How to Create the Perfect Contest Photo

Entering a photography contest is an exciting yet terrifying experience for every photographer who's trying to get a little exposure. Every photo can feel like an extension of yourself, and the idea of putting them out there to be judged can be nerve-racking. How do you narrow your many photos down to one and choose the perfect contest submission?

Visual Storytelling

An important way to create a powerful entry for a photo contest is to tell a story with your image. Creating a narrative with a photograph can be challenging since you're working with a single image rather than a sequence of images or words. The key is to suggest some sort of dynamic tension: an energy between the elements of the image that implies a relationship that has a past and a future. A photo of a smiling young girl walking through a field with her shoes in her hand and muddy feet suggests a story that the viewer's mind fills in on its own.

Creating an Image with Impact

Effectively capturing your image in terms of clarity, focus and lighting is an important part of a great photograph. Is your lighting appropriate to support the narrative of the photo? Bathing your focal point in shadow might be appropriate if you want to create a mysterious or frightening energy. A subject that is out of focus might be called for if you want to show that they are misunderstood or have been dehumanized. The way that you render the image should reflect the story that you want to tell.

Creating an Effective Composition

Study the rules of composition, including the rule of thirds and the golden ratio. Utilize the lines in the visual space to suggest the focal point. Ask yourself if evoking symmetry will support the narrative of your image, and how balancing the elements in the field can do the same. A small figure in the foreground that dominates the visual space over a large figure in the background suggests a relationship; does that relationship support your narrative? How can deepening the depth of field or zooming in change that story?

Choosing Your Subjects

There are many things to consider when you're choosing your subject. Should you choose a subject that is personally meaningful and powerful, a subject that is politically relevant, or has present culture significance? Has the contest itself established a subject in its guidelines? A great subject will touch on all three. How does the subject relate to the setting? Does the powerful juxtaposition of a technological artifact surrounded by an incredible image of nature create a contrast that supports the story you want to tell?

Following the Rules Creatively

Rules can confine us, and they can inspire us. Unfortunately, they can also get our contest entry eliminated! Look at the rules as a sandbox that your mind can play in, but don't let them rule you! A creative interpretation of the rules can be exactly what you need to contribute a photo that stands out from the rest. A good practice is to write down the first ten ideas you have that the rules inspire. Unfortunately, somebody else has probably also thought of those ideas. Throw them away and write down ten new ideas to choose from.

Gaining Proficiency With Your Equipment

In art, one of the most important essentials of coming up with creative ideas is having technical proficiency in your media. In the case of photography, that is the camera. Being thoroughly aware of how your camera works by studying the manual is fundamental. Manual mode should be a way of life. Keep a journal that details your settings and your procedures. Experimentation is critical. Experienced photographers might only take a few photos of a particular scene, but novice photographers should be taking a lot of photos and analyzing the results.

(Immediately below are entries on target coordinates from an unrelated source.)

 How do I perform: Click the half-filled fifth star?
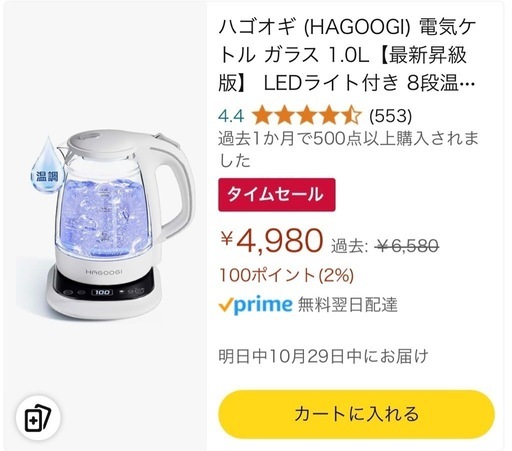(x=351, y=115)
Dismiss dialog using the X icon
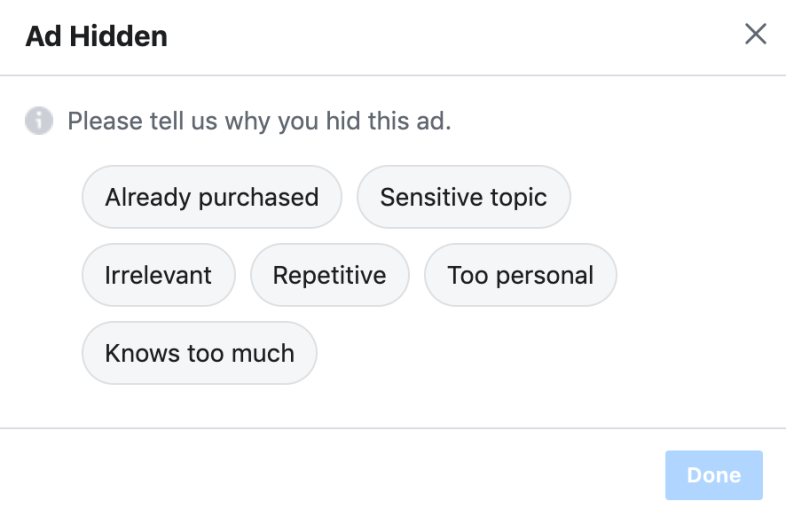This screenshot has width=786, height=509. click(755, 34)
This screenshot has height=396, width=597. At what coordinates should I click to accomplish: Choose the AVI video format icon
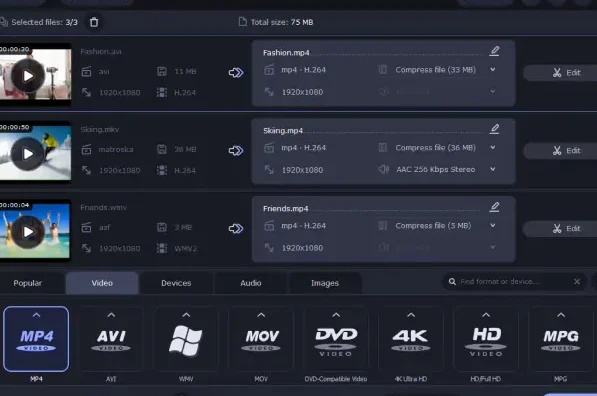coord(111,339)
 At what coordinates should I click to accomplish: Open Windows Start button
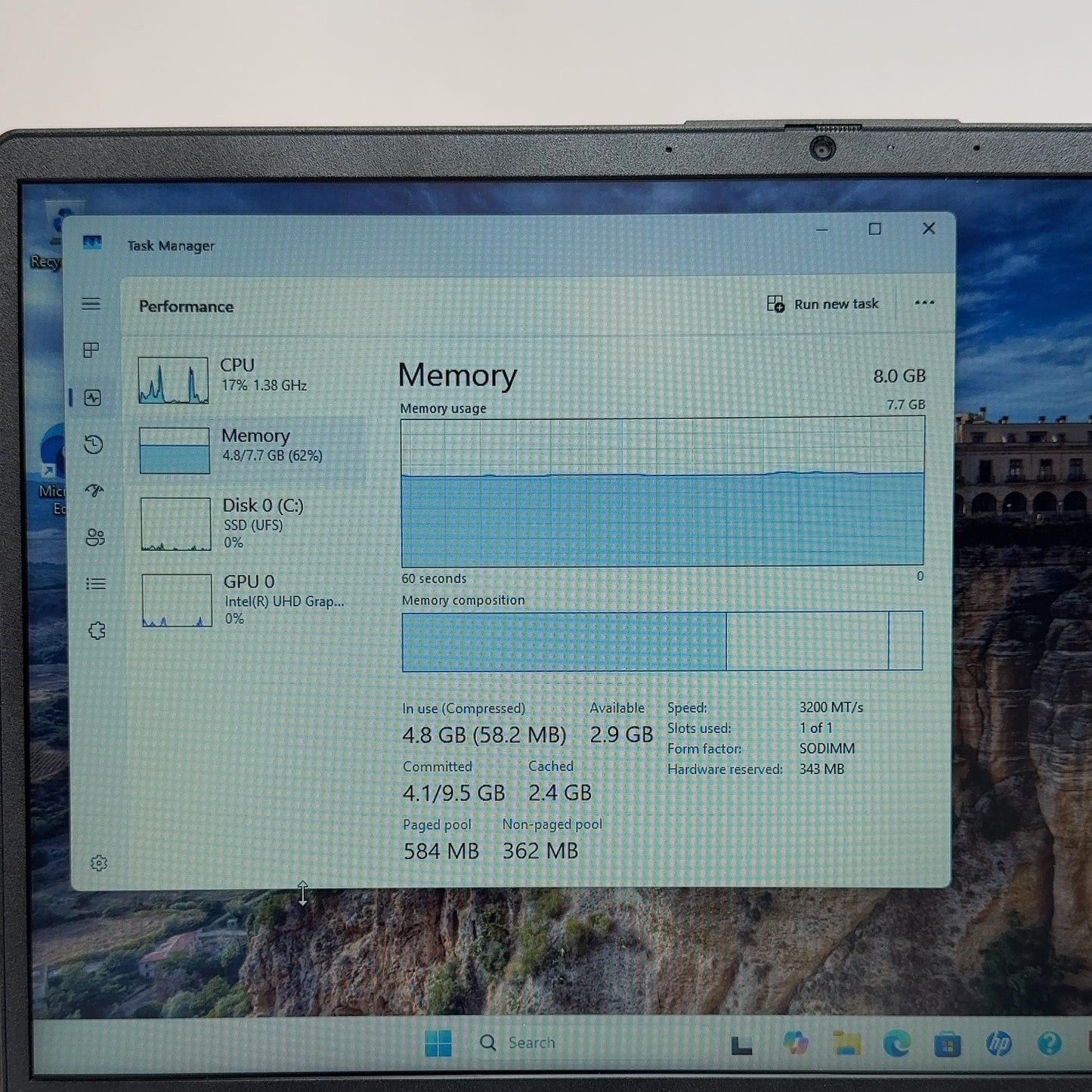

There's good reason to take photography contests seriously; they can be an incredible way to network with other artists, see new techniques and connect with potential clients. While a certain amount of stress should be expected, you can minimize it by remembering these simple guidelines. Most importantly, try to approach each contest as a chance to get valuable experience and learn. When your goal is learning instead of winning, you'll come out ahead every time!